Rian dan Syukur telah menunjukkan kemampuannya dalam mengolah pengalaman batinnya, dalam sejumlah puisi yang ditulisnya itu. Berkait dengan itu, bicara soal pengalaman kita baca sajak Rendra di bawah ini. Tanpa pengalaman dilanda gairah cinta yang demikian hebat dalam batinnya, penyair Rendra tentunya sangat mustahil bisa menulis sebuah puisi yang indah, yang diungkap dengan rangkaian kata-kata –yang begitu sederhana—namun sarat makna dan rasa. Selain itu, letak keberhasilan sebuah puisi dalam mengungkap sebuah pengalaman, tentunya tidak terletak pada daya ungkap yang rumit, akan tetapi terletak pada kesederhanaan kata demi kata yang dipilihnya, yang membuka ruang seluas-luasnya bagi daya komunikasi yang dikandung oleh puisi tersebut. Kita baca sebuah puisi cinta yang ditulis Rendra di bawah ini: dipetik dari Empat Kumpulan Sajak (Pustaka Jaya,. Cet. Ketiga, 1981:18)

EPISODE

Kami duduk berdua
di bangku halaman rumahnya.

Pohon jambu di halaman itu
berbuah dengan lebatnya
dan kami senang memandangnya.

Angin yang lewat
memainkan daun yang berguguran.

Tiba-tiba ia bertanya:
“Mengapa sebuah kancing bajumu
lepas terbuka?”

Aku hanya tertawa.

Lalu ia sematkan dengan mesra
sebuah peniti menutup bajuku
Sementara itu
aku bersihkan
guguran daun jambu
yang mengotori rambutnya

Dalam puisi di atas, gairah cinta yang diungkap Rendra terasa demikian romantis, dikarenakan Rendra mampu menggambarkan sekaligus memvisualkan hal-hal yang bersifat fisik secara nyata di benak para apresiatornya lewat larik demi larik puisi yang ditulisnya. Di dalam puisi tersebut ada halaman rumah, ada guguran daun jambu, ada bangku, ada pohon jambu, ada kain baju yang terbuka, ada aku lirik dan lawan bicaranya, yang jadi kekasih aku lirik.

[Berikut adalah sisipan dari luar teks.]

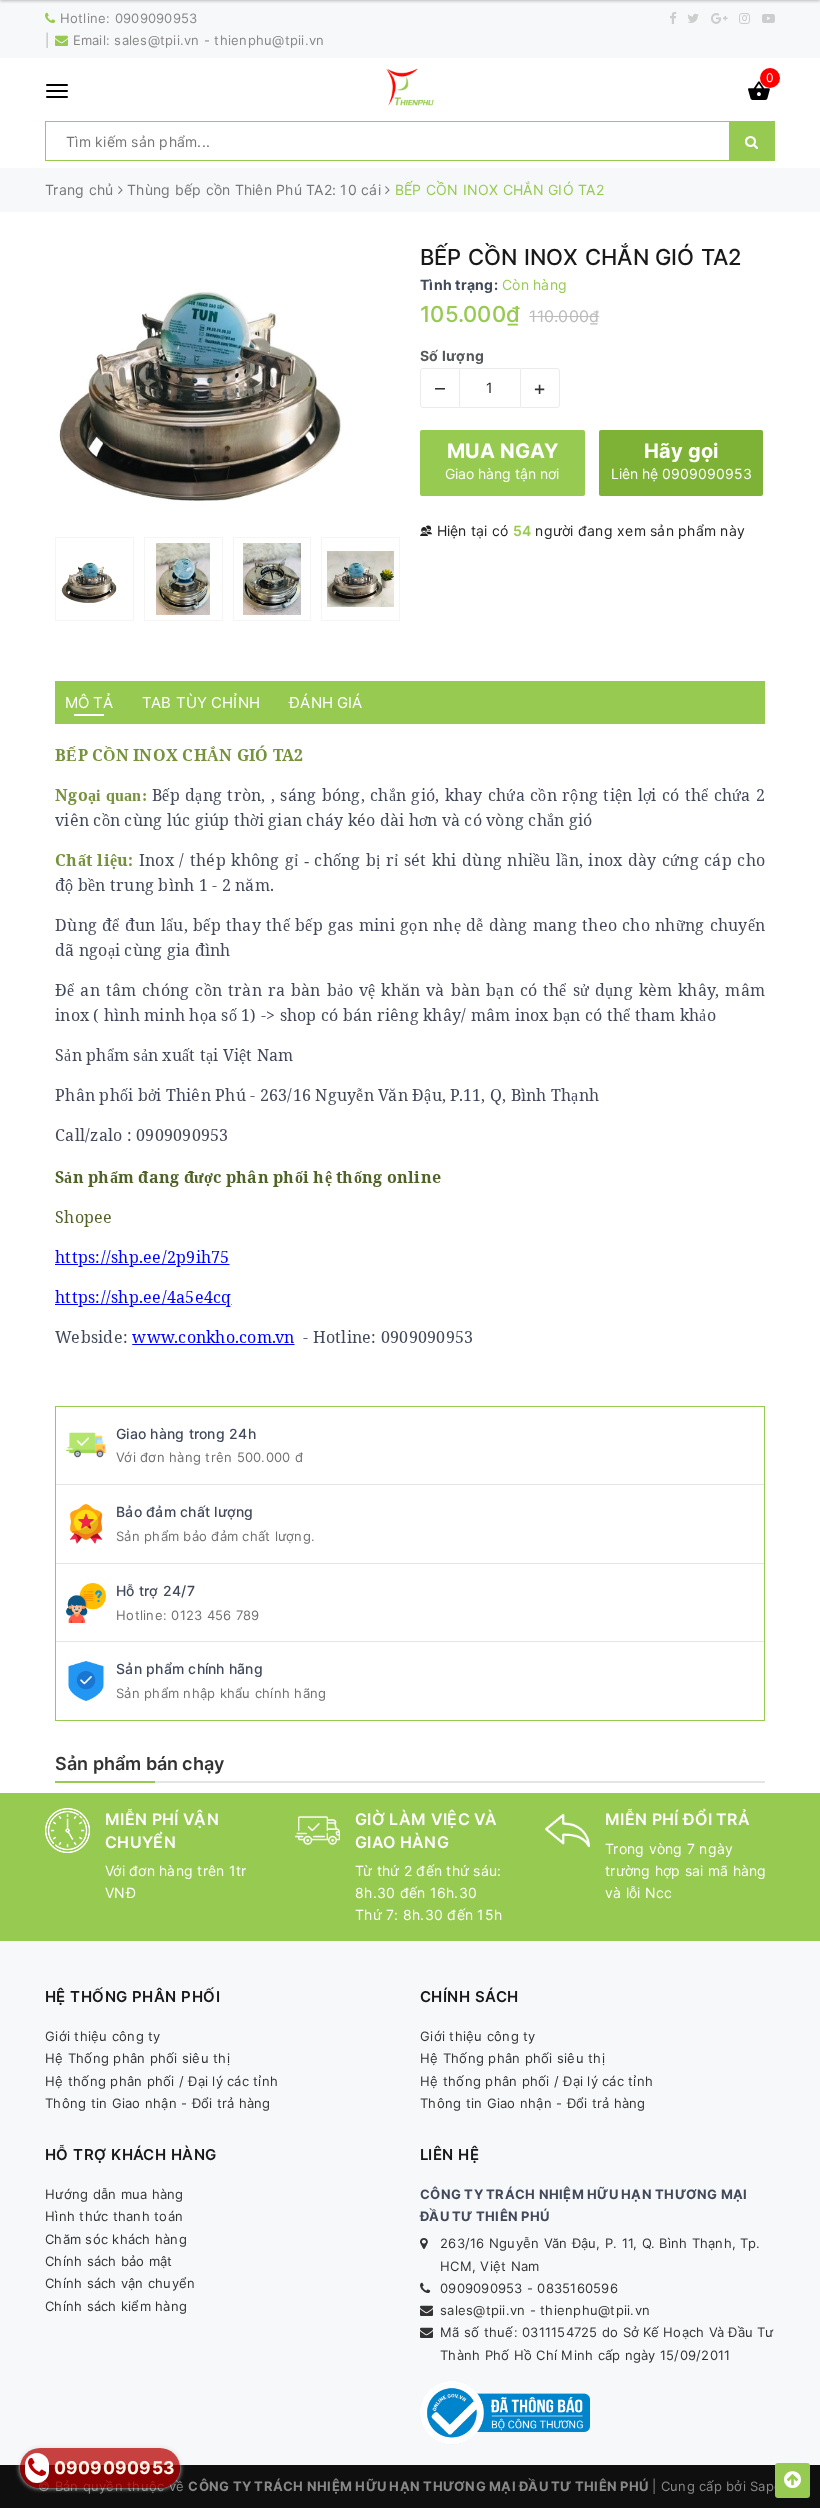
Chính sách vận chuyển (120, 2283)
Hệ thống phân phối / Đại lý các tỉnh (161, 2081)
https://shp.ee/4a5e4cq (143, 1297)
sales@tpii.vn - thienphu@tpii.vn (219, 40)
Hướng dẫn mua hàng (114, 2194)
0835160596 (577, 2288)
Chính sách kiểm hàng (116, 2306)
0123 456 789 (215, 1615)
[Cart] (759, 94)
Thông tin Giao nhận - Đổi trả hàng (158, 2103)
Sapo (766, 2486)
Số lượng (452, 355)
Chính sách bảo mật (109, 2261)
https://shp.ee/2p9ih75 (142, 1257)
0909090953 (156, 18)
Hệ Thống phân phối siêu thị (137, 2058)
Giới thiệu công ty (103, 2036)
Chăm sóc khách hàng (116, 2239)
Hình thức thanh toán (114, 2216)
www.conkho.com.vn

Bahan-bahan fisik yang diamati dengan cermat oleh Rendra dalam puisinya itu, pada akhirnya menjelma menjadi sebuah pengalaman yang indah, di mana cinta tidak hanya menumbuhkan rasa suka di dalam diri manusia, tetapi juga ketenangan. Nah, suasana romantis semacam itulah yang ingin dikomunikasikan Rendra kepada kita. Ada pun apa dan bagaimana makna yang dikandung oleh puisi tersebut sepenuhnya sangat bergantung pada daya tafsir kita. Dengan demikian makna puisi tidak tunggal. Dan kita dalam konteks yang demikian itu tidak sedang membicarakan atau membongkar makna puisi tersebut, akan tetapi sedang membicarakan bagaimana pengalaman yang bersifat fisik dan batiniah itu tengah dioperasikan Rendra dalam menulis puisi yang bertema cinta.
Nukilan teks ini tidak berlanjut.